Carta de um pai ao Diretor da Escola
Caro Senhor Diretor
Muito se fala de alunos ou professores e pouco dos diretores de escola. Parece-me injusto pois creio serem eles quem define o caminho que a escola deve seguir e a maneira como ela deixa uma marca na vida dos nossos filhos. Para além disto, gerir tantas sensibilidades deve ser complexo. Não compreendo o desinteresse pela sua atividade e até aceito que lhe sobrem poucos momentos de reflexão.
Espero que esta mensagem lhe chegue no arranque de mais um ano letivo. Reconheço que o número de currículos, faturas e e-mails o devem ocupar bastante. Quando tentar lê-la, também sei que o vão interromper umas três vezes, e que cada pessoa que lhe bater à porta vai trazer um problema novo para resolver. Pode ser da delegação de saúde para conferir as vacinas, ou, cruzes canhoto, a caldeira da escola a dar problemas novamente. Essas pessoas confiam em si para resolver problemas, é melhor abrir a porta. Logo, quando a escola estiver fechada, depois de verificar que ficou tudo limpo e desligado, poderá voltar ao gabinete para pegar nos assuntos que precisam de silêncio para resolver.
Ultimamente têm acontecido coisas na escola que me parecem estranhas. Peço que me ajude a compreender, Sr. Diretor.
Não me parece bem ver o meu filho passar tanto tempo à secretária, nem sei se isso nos garante que aprenda melhor. Não sou especialista em ensino, mas tenho a noção que na minha vida aprendi mais a fazer do que a ouvir, mais em grupo do que isolado.

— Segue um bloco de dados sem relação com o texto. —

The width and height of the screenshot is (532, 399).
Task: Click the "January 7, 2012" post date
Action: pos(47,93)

Estou quase com quarenta, e no escritório, para pensar melhor, ainda preciso de dar uma volta de vez em quando, ou de vaguear pela sala quando o telefone toca.
Para tentar perceber porque é que o meu filho resiste a sentar-se comigo a fazer os trabalhos de casa, resolvi atuar. Obriguei-me a ficar após o trabalho, mais uma hora e meia sentado numa cadeira. O resultado foi surpreendente: após a primeira meia hora comecei a suspirar frequentemente, a esticar as pernas, os braços e a coluna.

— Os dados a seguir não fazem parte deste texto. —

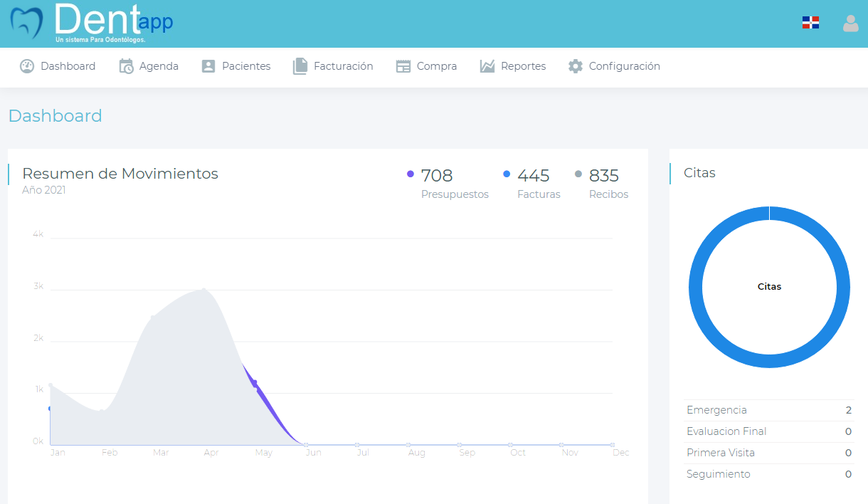Click the Reportes chart icon
Screen dimensions: 868x504
487,66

Ainda não tinham passado 45 minutos, quando reparei que o meu pensamento desacelerou (não porque estivesse cansado, pois saiu de mim a correr). Quando o voltei a apanhar já tinha passado uma hora e remexido articulações que nem sabia que tinha. Na fase seguinte, voltei à juventude: consegui equilibrar a cadeira em apenas duas pernas e espraiei o tronco todo no tampo da mesa.

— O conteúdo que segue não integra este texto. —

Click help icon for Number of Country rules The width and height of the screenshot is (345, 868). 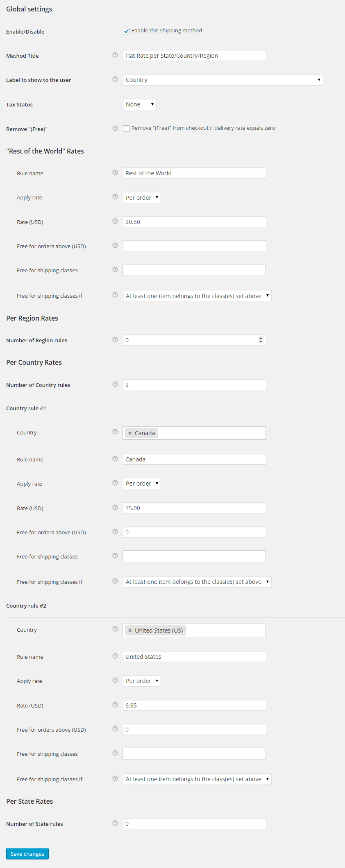115,384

Senhor diretor, sou adulto.
O médico diz que estou ótimo e é da minha natureza estar mais quieto do que uma criança. Se no final de um dia inteiro de escola me convidassem a resolver uma ficha durante 1.30h em casa, resistiria como um rebelde.
Desde que prolongaram a duração das aulas e diminuíram o tempo de recreio na escola, que há cada vez mais crianças medicadas na sala do meu filho. Tenho reparado, outros pais também, e não aceitamos que a modernidade seja a responsável. Realidades como esta preocupam-nos a ponto de afastarmos a ideia de ter mais filhos por ser arriscado. As instituições educativas são demasiado coniventes com as orientações do currículo que contrariam a natureza dos mais novos. Nós também já fomos crianças e ainda nos lembramos disso.
Sei que o Sr. Diretor também já deve ter pensado nisto. Assim, este ano, venho pedir-lhe que faça diferente. Confio na sua capacidade para moderar problemas sérios que precisam do nosso tempo e inspiração. Se abdicar dos trabalhos de casa por completo não é uma opção no ensino. Podem existir outros caminhos: será que precisam de marcar-se todos os dias da semana, seguindo repetidamente a mesma direção? Planear tarefas que valorizem e respeitem o tempo escasso que as famílias passam em conjunto, é possível. E devia praticar-se mais nas escolas.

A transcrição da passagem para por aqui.